Molar incisor hypomineralisation (MIH) is a complex multifactorial qualitative developmental defect of enamel with a genetic component that affects the permanent first molars and occasionally the permanent incisors. MIH presents itself clinically as a demarcated opacity that ranges in colour from creamy white to brownish yellow. Darker opacities have a more porous affected area and are more susceptible to fractures.1 The main therapeutic challenges posed by this condition are an increased risk of caries, aesthetic problems, dental hypersensitivity, difficult adherence of restorative materials and treatment failures.2

The hypomineralised enamel has lower mechanical properties with less hardness and modulus of elasticity. The high protein content is the main challenge to the adherence of restorative materials to this substrate. Thus, treatment failure and the need for retreatment are common.3 4 Dentin hypersensitivity to thermal and mechanical stimuli is a symptom that may be present in individuals with MIH. The mechanism of hypersensitivity in MIH is not fully understood, but the high porosity of the affected enamel is believed to favour the penetration of bacteria into the dentinal tubules, causing subclinical pulpal inflammation.5 6

Considering the hypersensitivity of teeth affected by MIH and the difficulty in managing the behaviour of children, the chemical–mechanical removal of carious tissue is a viable option. This method consists of the application of a proteolytic substance that softens the carious dentinal tissue and facilitates its removal with manual instruments.7 8 The method is often painless, avoids the need for a drill and local anaesthesia and enables the greater preservation of dentinal tissue.8–10 Enzyme-based materials, such as papain, have anti-inflammatory and bactericidal properties, resulting in significantly less pain compared with the conventional mechanical method with rotary instruments.8–11 The control of hypersensitivity during the treatment of teeth with MIH can be challenging, even with adequate anaesthetic methods. Thus, the investigation of alternative, more conservative methods is of considerable importance.12

Restorative treatment is recommended for teeth with MIH and cavities.
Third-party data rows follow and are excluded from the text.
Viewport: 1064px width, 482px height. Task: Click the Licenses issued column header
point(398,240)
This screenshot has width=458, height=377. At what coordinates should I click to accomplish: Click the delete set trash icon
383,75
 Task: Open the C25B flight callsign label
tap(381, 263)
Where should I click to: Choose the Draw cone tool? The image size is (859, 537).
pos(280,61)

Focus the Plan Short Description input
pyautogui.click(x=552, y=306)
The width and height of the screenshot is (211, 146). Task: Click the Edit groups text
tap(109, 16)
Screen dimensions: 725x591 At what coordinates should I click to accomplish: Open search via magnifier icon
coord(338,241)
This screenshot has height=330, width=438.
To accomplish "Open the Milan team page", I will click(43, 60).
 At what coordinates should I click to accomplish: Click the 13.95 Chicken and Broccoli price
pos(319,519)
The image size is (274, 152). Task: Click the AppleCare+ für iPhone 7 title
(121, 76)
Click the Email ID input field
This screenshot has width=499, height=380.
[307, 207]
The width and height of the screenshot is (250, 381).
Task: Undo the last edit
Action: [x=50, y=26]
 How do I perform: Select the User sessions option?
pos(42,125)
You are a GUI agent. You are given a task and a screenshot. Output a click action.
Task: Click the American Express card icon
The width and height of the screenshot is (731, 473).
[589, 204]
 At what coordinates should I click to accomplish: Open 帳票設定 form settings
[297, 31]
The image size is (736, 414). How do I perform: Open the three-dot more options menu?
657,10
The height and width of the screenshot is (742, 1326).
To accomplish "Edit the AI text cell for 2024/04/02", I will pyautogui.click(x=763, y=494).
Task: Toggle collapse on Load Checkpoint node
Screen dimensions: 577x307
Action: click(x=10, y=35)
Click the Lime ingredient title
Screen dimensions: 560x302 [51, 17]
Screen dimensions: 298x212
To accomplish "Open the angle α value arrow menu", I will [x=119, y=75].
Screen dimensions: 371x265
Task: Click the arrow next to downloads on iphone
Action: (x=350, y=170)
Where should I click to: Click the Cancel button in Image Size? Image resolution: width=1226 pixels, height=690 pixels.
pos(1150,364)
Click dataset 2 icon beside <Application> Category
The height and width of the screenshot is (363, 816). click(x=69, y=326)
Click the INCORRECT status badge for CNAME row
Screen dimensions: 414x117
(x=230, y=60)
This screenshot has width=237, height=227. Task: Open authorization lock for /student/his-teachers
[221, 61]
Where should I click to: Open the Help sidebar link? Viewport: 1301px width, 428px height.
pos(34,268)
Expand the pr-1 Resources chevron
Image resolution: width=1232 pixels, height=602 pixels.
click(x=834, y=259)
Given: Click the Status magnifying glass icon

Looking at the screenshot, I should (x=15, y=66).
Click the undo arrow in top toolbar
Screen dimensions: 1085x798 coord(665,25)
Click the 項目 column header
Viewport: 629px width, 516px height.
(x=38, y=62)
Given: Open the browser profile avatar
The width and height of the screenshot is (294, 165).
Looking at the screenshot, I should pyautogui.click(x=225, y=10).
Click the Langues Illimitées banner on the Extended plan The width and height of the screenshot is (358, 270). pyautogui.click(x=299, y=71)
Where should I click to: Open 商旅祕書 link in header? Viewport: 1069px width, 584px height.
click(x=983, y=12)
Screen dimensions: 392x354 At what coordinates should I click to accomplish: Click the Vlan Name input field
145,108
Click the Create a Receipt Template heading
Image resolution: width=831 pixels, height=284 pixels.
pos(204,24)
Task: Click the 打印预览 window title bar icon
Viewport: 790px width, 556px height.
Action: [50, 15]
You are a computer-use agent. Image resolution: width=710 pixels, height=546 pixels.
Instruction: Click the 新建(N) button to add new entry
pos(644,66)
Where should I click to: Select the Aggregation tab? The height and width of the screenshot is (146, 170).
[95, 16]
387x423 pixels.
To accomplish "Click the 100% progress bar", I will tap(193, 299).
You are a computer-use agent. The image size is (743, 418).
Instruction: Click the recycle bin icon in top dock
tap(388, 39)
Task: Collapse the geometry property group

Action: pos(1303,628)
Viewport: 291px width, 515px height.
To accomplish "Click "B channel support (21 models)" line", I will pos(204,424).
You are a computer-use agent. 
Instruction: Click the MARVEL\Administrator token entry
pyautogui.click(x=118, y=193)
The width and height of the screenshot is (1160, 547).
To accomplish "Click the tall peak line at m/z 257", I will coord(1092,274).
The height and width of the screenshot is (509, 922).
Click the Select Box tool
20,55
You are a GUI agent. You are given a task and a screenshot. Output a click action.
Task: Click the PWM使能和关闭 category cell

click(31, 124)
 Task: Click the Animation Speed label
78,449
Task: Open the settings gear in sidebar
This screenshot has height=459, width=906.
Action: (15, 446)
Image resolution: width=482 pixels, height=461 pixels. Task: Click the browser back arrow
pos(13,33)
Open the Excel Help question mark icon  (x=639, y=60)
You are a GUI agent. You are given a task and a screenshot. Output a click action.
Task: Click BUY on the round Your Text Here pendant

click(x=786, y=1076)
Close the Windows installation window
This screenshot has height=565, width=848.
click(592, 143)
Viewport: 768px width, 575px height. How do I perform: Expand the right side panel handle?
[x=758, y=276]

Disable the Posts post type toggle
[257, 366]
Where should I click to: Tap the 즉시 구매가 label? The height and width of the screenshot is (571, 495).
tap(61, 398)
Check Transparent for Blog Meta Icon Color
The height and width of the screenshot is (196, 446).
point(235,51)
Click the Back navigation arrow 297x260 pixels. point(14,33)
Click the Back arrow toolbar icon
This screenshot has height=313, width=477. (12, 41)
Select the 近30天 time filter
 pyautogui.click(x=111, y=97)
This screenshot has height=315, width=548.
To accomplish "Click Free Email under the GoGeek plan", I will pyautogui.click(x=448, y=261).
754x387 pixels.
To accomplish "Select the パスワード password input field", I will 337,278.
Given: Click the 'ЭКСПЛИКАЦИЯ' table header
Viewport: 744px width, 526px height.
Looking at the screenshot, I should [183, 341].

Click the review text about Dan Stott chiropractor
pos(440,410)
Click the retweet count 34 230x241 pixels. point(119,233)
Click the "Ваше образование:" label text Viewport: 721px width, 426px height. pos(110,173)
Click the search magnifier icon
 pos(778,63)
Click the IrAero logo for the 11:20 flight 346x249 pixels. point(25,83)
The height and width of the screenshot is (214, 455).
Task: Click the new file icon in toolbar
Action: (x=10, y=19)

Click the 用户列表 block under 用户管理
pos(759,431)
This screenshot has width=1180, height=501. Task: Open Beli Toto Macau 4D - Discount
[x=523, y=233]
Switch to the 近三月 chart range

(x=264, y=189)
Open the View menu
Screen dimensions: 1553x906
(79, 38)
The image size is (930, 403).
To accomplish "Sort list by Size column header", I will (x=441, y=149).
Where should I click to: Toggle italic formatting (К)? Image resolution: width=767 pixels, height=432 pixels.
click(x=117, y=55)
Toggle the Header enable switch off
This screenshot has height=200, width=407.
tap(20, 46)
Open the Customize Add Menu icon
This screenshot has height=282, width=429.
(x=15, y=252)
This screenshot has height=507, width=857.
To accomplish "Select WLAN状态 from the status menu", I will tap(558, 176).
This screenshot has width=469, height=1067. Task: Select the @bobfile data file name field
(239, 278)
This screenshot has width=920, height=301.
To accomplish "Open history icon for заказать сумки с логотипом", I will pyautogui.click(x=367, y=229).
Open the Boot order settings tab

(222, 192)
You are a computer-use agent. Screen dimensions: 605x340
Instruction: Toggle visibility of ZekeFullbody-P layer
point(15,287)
Glass ionomer cement (GIC) is a material recommended in the literature for the restorative treatment of teeth with HMI and we can highlight, among its properties, biocompatibility and a coefficient of thermal expansion similar to the tooth structure. Furthermore, the material has the advantage of continuous release of fluoride, which provides protection for the tooth structure and can also help control tooth sensitivity.13 When GIC is used in the mixed technique (sandwich technique), the material is applied as a base to replace dentin, and the composite resin that is applied to complete the restoration will have the advantages of mechanical resistance, colour stability, surface smoothness and reduction of polymerisation contraction.14 Despite divergent opinions in the literature regarding the use of relative isolation in restorative procedures, it has been shown to be effective on teeth with MIH restored with hybrid glass materials.15 Moreover, some studies have found no differences in the longevity of resin restorations in the comparison of the two isolation methods (relative and absolute).15–18

The decision to remove all hypomineralised enamel is based on the need to avoid fractures at the margins of restorations. However, the complete removal of the altered enamel weakens the dental structure, which increases the likelihood of a failed restoration.19 Studies point to deproteinisation as a way to improve the adhesion of restorative materials to enamel.20–24 Papain gel is an alternative to 5% sodium hypochlorite in the deproteination for the bonding of adhesives to hypomineralised enamel. Hypochlorite is a strong oxidising agent that requires careful use in order not to affect soft tissues.4

Other therapeutic measures have also been developed for the treatment of caries, such as antimicrobial photodynamic therapy (aPDT).25 26 Photodynamic action occurs when the photosensitising agent absorbs photons from the light source and its electrons enter an excited singlet state.27 For light to produce biological effects, it must interact with the tissue. A chromophore applied to the dentin has the function of absorbing the radiation of the light, thereby enhancing the interaction between the light and tissue.28–30

Therefore, the aim of the proposed study is to investigate the antimicrobial and therapeutic action of aPDT on permanent teeth with MIH and cavities. The adhesion of restorative material following the deproteinisation of the hypomineralised enamel and selective chemical–mechanical removal of the carious tissue will also be assessed. Currently, evidence in the literature is weak regarding a minimally invasive approach to the treatment of teeth with MIH, which justifies the present study. The primary outcomes of the study will be the decontamination of teeth with MIH. In addition, the control of sensitivity and longevity of restorations will also be evaluated.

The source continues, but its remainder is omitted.